19:0 Tore und drei Siege aus den ersten drei Spielen hat die JSG West Ring in der B-Junioren-Gruppenliga vorzuweisen. Eine Entwicklung ist zu erkennen, nachdem der freiwillige Gang aus der Verbandsliga angetreten wurde.

Eigentlich würde West Ring noch immer in der Verbandsliga spielen. Corona verhinderte Abstiege, doch die JSG-Verantwortlichen handelten mit Weitsicht und wollten eine weitere Spielzeit mit vielen Niederlagen vermeiden. Nach dem bisherigen Abschneiden in der Gruppenliga stellt sich die Frage: War der Schritt zurück überhaupt notwendig? "Ich denke schon", sagt Trainer Tim Marquardt. So habe sein Team in der vergangenen Saison gezeigt bekommen, dass die Verbandsliga wohl einen Tick zu hoch ist. "Jede Woche etliche Stunden im Auto sitzen, um teils chancenlos zu sein ist schwer für den Kopf und die Moral. Wir wollten, dass die Spielfreude zurück kommt", erläutert Marquardt.

Nach wenigen Wochen lässt sich feststellen: Sie ist zurückgekehrt. Und obendrauf haben sich die Marquardt-Schützlinge entwickelt, wie der 19-jährige Trainer feststellen konnte. Seit Vorbereitungsbeginn könne Marquardt eine stetigen Fortschritt erkennen. Die hohe Siege seien Zeugnis davon. "Wir haben ein Rezept entwickelt, was die Mannschaft sehr gut umsetzt.
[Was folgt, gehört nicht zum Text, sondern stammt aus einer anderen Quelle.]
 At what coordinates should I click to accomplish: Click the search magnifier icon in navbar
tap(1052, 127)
Wir spielen ein aggressives Gegenpressing nach Ballverlusten, bei den Jungs ist richtig zu spüren, wie sie unbedingt die Zweikämpfe gewinnen wollen", schildert der JSG-Coach, der seit zwei Jahren das Zepter schwingt. Besonders auf die Defensive hat er sein Augenmerk gelegt, die Null müsse hinten stehen, sagt er.
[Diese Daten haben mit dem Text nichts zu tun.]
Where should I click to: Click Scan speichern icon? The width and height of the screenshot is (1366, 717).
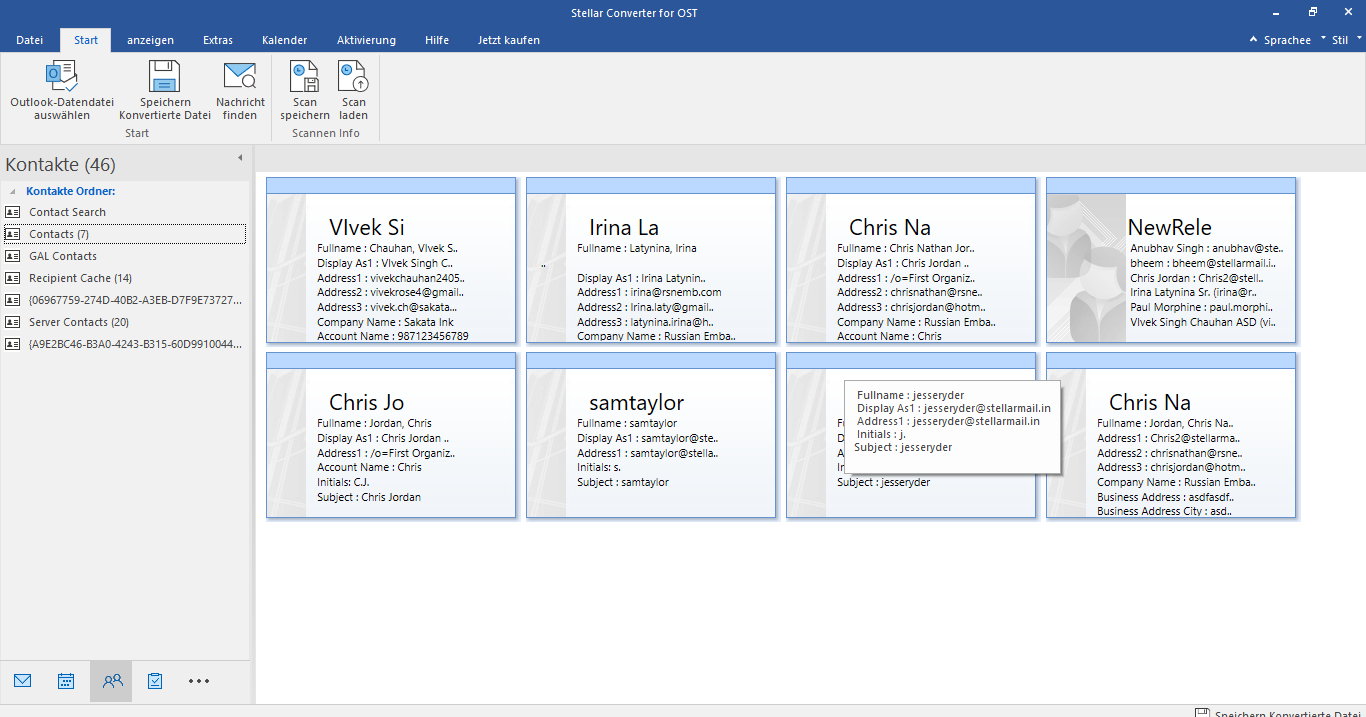pos(304,77)
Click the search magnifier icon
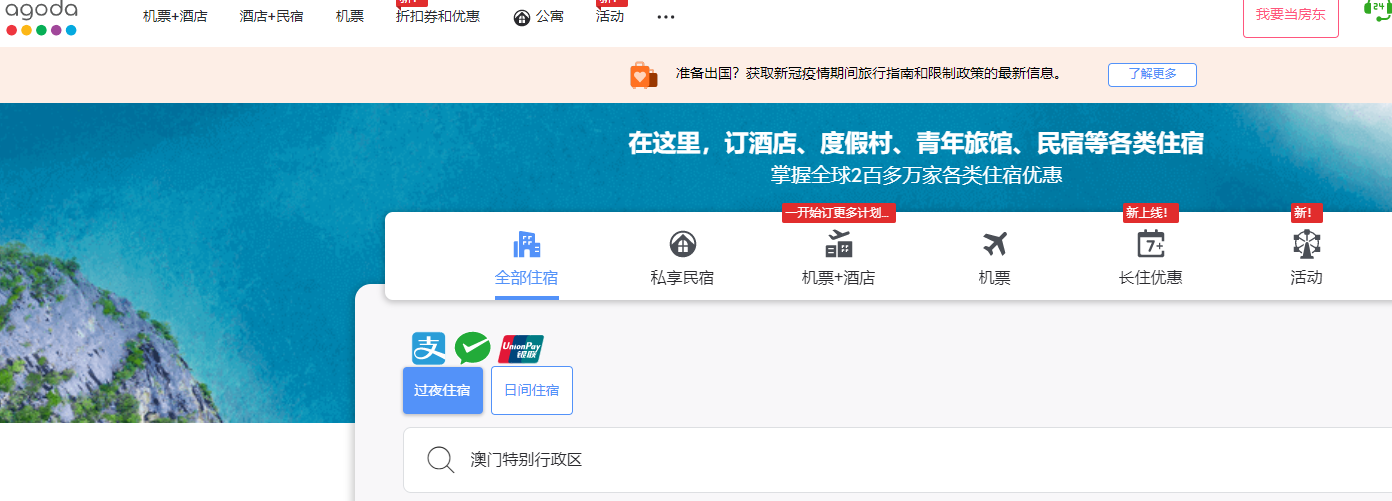 point(441,460)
Mit seinen 19 Lenzen ist Marquardt kaum älter als seine Spieler, ein Problem ist das allerdings nicht. "Ich bin nah dran, aber dennoch mit der nötigen Distanz. Die Jungs wissen, was wir alle brauchen. Die Mischung passt einfach." Bleibt der Trend bestehen, führt wohl kaum ein Weg an West Rings Meisterschaft vorbei. Ein Aufstieg würde allerdings wohl nicht wahrgenommen werden, da der Großteil zum älteren Jahrgang gehört und in die A-Jugend aufrückt.

"Mehr Ruhe nötig"

Im dritten Spiel musste die SG Barockstadt in der Hessenliga die erste Niederlage verkraften. Beim Karbener SV setzte es ein 1:4, für Coach Sascha Fiedler aber eine mehr als vermeidbare Pleite. Individuelle Fehler schiebt der 34-Jährige an, um die Gründe dafür zu erläutern. Zudem fehle seinem Team die nötige Ruhe im Spiel, allen voran nach einem Rückstand. Mit 0:1 ging's in die Pause, zuvor verpasste die SGB die Führung, als die Latte im Weg stand. "Wir hätten noch ausgiebig Zeit gehabt, das Spiel zu drehen. Aber die Jungs werden zu früh zu ungeduldig. So entsteht Chaos, was der Gegner ausnutzte", erklärt Fiedler. Mit simplen langen Bällen hebelte Karben die Abwehr aus, die nötige Absicherung fehlte. "In Zukunft muss den Jungs klar sein, dass mehr Ruhe im Spiel nötig ist. Es muss nicht auf Teufel komm raus alles nach vorne geworfen werden. Der Glaube ist zwar immer da, allerdings müssen wir immer als Team fungieren und Ordnung schaffen", sagt Fiedler.

Weiter unbeschadet fliegen die B-Juniorinnen der MSG Gläserzell/Pilgerzell durch die Hessenliga. Das Gastspiel beim SC Dortelweil II entschied das Team von Trainer Sascha Auel mit 7:2 für sich und landete den dritten Sieg.